Department of Radiation Oncology, Winship Cancer Institute, Emory University, Atlanta, GA.

Department of Biostatistics and Bioinformatics, Emory University, Atlanta, GA.

出版信息

Clin Breast Cancer. 2022 Feb;22(2):127-135. doi: 10.1016/j.clbc.2021.06.003. Epub 2021 Jun 12.

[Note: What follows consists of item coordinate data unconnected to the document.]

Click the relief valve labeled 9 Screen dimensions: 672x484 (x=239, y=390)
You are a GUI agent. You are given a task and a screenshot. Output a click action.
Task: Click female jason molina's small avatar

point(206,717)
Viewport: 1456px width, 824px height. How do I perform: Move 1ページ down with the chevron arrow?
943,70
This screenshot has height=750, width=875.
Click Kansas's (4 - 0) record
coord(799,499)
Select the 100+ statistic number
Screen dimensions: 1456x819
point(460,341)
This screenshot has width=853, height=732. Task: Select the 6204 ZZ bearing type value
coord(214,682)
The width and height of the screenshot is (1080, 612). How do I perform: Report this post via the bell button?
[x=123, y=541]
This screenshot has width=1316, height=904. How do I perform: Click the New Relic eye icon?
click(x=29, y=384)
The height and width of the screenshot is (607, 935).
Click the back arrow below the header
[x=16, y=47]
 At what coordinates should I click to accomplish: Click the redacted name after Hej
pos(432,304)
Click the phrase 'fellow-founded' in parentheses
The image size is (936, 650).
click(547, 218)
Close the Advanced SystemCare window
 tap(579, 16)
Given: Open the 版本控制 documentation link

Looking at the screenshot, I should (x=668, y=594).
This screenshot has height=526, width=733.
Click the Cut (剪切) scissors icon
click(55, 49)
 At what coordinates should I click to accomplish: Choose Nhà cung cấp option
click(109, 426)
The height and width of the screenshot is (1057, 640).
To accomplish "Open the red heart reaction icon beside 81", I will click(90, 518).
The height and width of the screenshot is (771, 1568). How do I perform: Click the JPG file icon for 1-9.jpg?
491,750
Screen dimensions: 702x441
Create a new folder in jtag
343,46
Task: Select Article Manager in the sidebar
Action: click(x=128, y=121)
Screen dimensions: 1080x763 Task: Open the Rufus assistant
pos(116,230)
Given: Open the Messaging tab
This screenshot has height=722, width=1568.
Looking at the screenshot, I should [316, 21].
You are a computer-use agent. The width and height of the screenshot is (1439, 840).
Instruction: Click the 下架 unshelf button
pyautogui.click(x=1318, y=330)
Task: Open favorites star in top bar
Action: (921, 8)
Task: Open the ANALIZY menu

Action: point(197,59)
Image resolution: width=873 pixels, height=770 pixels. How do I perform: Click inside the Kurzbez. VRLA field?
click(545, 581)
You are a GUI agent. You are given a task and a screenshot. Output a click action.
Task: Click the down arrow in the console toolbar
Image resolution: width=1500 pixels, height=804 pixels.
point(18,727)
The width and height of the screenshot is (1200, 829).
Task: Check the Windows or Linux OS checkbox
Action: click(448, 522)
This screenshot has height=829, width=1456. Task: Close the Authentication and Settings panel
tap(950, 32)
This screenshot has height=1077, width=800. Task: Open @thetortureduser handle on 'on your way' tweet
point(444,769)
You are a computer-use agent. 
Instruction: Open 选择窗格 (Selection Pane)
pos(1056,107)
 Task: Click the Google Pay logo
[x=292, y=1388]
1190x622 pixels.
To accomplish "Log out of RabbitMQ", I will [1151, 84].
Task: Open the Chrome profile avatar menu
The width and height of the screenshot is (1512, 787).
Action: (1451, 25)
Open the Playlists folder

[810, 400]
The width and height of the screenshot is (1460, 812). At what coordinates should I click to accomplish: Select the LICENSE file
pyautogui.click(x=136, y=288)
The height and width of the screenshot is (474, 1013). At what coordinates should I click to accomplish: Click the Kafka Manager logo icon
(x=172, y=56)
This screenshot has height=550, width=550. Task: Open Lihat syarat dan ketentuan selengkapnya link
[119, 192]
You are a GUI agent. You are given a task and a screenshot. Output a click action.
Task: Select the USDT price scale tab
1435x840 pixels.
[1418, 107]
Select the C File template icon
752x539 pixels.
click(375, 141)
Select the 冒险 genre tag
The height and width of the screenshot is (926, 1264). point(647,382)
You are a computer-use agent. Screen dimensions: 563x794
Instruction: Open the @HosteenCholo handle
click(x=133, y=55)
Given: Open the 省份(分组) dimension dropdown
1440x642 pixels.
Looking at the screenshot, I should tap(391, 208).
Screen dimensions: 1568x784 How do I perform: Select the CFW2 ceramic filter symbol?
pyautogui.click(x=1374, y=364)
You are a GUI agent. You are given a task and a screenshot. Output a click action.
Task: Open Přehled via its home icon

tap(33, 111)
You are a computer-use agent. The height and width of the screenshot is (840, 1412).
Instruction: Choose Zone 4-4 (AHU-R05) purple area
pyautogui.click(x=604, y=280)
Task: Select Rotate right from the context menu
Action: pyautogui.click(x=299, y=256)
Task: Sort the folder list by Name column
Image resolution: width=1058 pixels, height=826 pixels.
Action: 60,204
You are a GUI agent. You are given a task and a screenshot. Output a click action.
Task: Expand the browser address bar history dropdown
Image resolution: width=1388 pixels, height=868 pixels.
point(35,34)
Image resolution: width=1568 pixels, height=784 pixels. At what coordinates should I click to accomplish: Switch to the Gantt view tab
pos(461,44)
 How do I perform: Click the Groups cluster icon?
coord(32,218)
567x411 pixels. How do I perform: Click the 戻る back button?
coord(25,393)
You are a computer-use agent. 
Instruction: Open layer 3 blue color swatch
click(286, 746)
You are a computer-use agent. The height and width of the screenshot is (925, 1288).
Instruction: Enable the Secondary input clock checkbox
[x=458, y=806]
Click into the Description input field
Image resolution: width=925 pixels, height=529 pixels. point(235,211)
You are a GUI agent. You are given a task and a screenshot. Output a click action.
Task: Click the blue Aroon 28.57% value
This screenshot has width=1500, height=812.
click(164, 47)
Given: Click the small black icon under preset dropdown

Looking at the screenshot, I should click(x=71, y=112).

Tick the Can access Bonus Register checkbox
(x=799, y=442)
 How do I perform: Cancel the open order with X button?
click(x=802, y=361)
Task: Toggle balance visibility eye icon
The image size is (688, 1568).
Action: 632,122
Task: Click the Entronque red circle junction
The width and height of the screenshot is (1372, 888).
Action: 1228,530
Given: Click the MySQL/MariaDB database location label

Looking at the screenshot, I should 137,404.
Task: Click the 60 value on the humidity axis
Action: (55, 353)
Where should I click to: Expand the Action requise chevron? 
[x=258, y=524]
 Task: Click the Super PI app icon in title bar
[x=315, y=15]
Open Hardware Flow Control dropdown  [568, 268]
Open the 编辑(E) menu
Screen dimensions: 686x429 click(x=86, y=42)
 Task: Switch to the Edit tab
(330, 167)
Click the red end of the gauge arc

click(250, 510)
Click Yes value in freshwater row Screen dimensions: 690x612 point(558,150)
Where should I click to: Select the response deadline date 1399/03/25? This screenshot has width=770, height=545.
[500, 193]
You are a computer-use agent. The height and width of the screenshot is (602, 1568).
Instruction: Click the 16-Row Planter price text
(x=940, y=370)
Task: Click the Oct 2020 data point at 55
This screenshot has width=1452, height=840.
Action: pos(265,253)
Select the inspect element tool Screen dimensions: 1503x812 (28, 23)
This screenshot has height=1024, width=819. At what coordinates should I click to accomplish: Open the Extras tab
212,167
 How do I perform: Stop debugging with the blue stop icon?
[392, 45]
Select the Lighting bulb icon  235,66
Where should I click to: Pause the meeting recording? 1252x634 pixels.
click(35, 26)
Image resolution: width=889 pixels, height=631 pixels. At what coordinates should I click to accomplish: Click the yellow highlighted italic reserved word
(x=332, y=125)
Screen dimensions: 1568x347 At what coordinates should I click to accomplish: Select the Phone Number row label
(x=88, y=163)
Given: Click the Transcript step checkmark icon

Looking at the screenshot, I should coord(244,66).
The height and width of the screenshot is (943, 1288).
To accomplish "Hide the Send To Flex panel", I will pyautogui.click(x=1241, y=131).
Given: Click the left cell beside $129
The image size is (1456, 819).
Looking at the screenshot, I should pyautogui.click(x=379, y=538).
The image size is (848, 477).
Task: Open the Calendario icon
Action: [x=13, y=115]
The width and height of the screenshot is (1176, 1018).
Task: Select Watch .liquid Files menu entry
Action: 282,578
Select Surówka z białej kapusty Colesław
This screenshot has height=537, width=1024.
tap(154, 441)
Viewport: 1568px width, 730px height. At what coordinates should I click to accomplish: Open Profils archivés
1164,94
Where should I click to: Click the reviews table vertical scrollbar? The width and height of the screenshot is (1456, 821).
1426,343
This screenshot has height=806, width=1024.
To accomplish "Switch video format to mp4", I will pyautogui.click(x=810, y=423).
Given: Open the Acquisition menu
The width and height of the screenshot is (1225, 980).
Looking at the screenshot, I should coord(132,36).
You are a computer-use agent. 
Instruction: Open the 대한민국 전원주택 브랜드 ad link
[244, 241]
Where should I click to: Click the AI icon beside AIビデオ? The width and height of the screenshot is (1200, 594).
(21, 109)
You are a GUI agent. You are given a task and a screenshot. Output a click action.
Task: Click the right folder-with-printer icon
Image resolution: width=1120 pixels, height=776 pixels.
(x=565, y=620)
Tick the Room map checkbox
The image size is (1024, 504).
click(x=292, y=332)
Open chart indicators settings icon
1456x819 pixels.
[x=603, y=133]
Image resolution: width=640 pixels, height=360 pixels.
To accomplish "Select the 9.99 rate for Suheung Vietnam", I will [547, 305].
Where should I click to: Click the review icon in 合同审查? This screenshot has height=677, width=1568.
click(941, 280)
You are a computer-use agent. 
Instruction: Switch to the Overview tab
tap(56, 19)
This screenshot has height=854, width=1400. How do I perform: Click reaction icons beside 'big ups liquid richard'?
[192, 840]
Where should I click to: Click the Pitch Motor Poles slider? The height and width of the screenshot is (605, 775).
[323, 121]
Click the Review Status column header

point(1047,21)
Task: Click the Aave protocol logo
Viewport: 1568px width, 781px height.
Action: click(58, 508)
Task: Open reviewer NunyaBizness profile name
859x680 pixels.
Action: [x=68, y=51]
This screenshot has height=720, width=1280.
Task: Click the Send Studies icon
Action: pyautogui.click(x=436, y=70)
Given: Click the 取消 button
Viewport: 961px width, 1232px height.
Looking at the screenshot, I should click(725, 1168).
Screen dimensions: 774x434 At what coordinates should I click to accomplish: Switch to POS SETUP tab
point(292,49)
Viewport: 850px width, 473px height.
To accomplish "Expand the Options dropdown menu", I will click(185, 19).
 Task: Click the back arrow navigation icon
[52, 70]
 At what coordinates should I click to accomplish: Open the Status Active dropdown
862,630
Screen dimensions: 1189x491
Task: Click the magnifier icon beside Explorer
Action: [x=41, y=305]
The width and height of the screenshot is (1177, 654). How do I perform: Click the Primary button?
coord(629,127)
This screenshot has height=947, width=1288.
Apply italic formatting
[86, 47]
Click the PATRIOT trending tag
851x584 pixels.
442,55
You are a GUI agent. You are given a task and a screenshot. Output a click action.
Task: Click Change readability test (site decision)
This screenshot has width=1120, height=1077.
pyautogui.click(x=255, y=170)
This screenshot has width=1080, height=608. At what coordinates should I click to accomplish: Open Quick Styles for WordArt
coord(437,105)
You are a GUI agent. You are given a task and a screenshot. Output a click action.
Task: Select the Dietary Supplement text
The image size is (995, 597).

DOI:10.1016/j.clbc.2021.06.003
PMID:34229943
Abstract

INTRODUCTION

Neoadjuvant chemotherapy (NAC) is increasingly used for operable breast cancer (BC). Appropriate radiation therapy (RT) fields (ie, whole breast [WB] ± regional nodal irradiation [RNI]) in patients who were clinically node positive (cN1) but convert to pathologically node negative (ypN0) after NAC are unknown and the subject of the accruing NSABP B-51 trial. We sought to compare outcomes between WB RT with or without RNI following breast conservation and sentinel lymph node biopsy (SLNB) alone in cN1, ypN0 women following NAC.

PATIENTS AND METHODS

We identified all BC patients with cN1, ypN0 who underwent NAC followed by lumpectomy and SLNB between 2006 and 2015 in the National Cancer Database. RNI utilization was evaluated using Cochran-Armitage test. Overall survival between WB RT alone versus WB + RNI was compared using Kaplan-Meier with and without propensity score-based weighted adjustment and multivariable (MVA) Cox proportional hazards.

RESULTS

From 2006 to 2015, RNI use increased from 48.13% to 62.13% (Pfor trend <.001). The 10-year survival for WB alone versus WB + RNI was 83.6% and 79.5%, respectively (P= .14). On MVA analysis, the addition of RNI compared to WB alone was not associated with a survival benefit (WB vs. WB + RNI: hazard ratio 0.80, 95% confidence interval, 0.58-1.11, P= .19). Results were unchanged after propensity score-based adjustment.

CONCLUSION

For women with cN1 BC who convert to ypN0 following NAC and breast conserving surgery with SLNB alone, more extensive RNI may not provide a long-term survival benefit. Prospective validation via the NSABP B-51 trial will be essential.

摘要

简介

新辅助化疗(NAC)越来越多地用于可手术乳腺癌(BC)。在接受 NAC 后临床淋巴结阳性(cN1)但病理淋巴结阴性(ypN0)的患者中,适当的放疗(RT)野(即全乳[WB]±区域淋巴结照射[RNI])尚不清楚,这也是正在进行的 NSABP B-51 试验的主题。我们旨在比较 NAC 后行保乳手术和前哨淋巴结活检(SLNB)的 cN1、ypN0 女性中,接受 WB RT 加或不加 RNI 后的结果。

患者和方法

我们在国家癌症数据库中确定了所有在 2006 年至 2015 年间接受 NAC 后行保乳手术和 SLNB 的 cN1、ypN0 BC 患者。使用 Cochran-Armitage 检验评估 RNI 的使用情况。Kaplan-Meier 法和基于倾向评分加权调整的 Kaplan-Meier 法以及多变量(MVA)Cox 比例风险模型比较 WB RT 单药治疗与 WB+RNI 的总生存率。

结果

2006 年至 2015 年,RNI 的使用率从 48.13%增加到 62.13%(P趋势<.001)。WB 单药治疗与 WB+RNI 的 10 年生存率分别为 83.6%和 79.5%(P=.14)。在 MVA 分析中,与 WB 单药治疗相比,加用 RNI 并不能带来生存获益(WB 与 WB+RNI:风险比 0.80,95%置信区间,0.58-1.11,P=.19)。在基于倾向评分的调整后,结果保持不变。

结论

对于接受 NAC 后行保乳手术和 SLNB 的 cN1 BC 且转化为 ypN0 的女性,更广泛的 RNI 可能不会带来长期生存获益。通过 NSABP B-51 试验进行前瞻性验证将是至关重要的。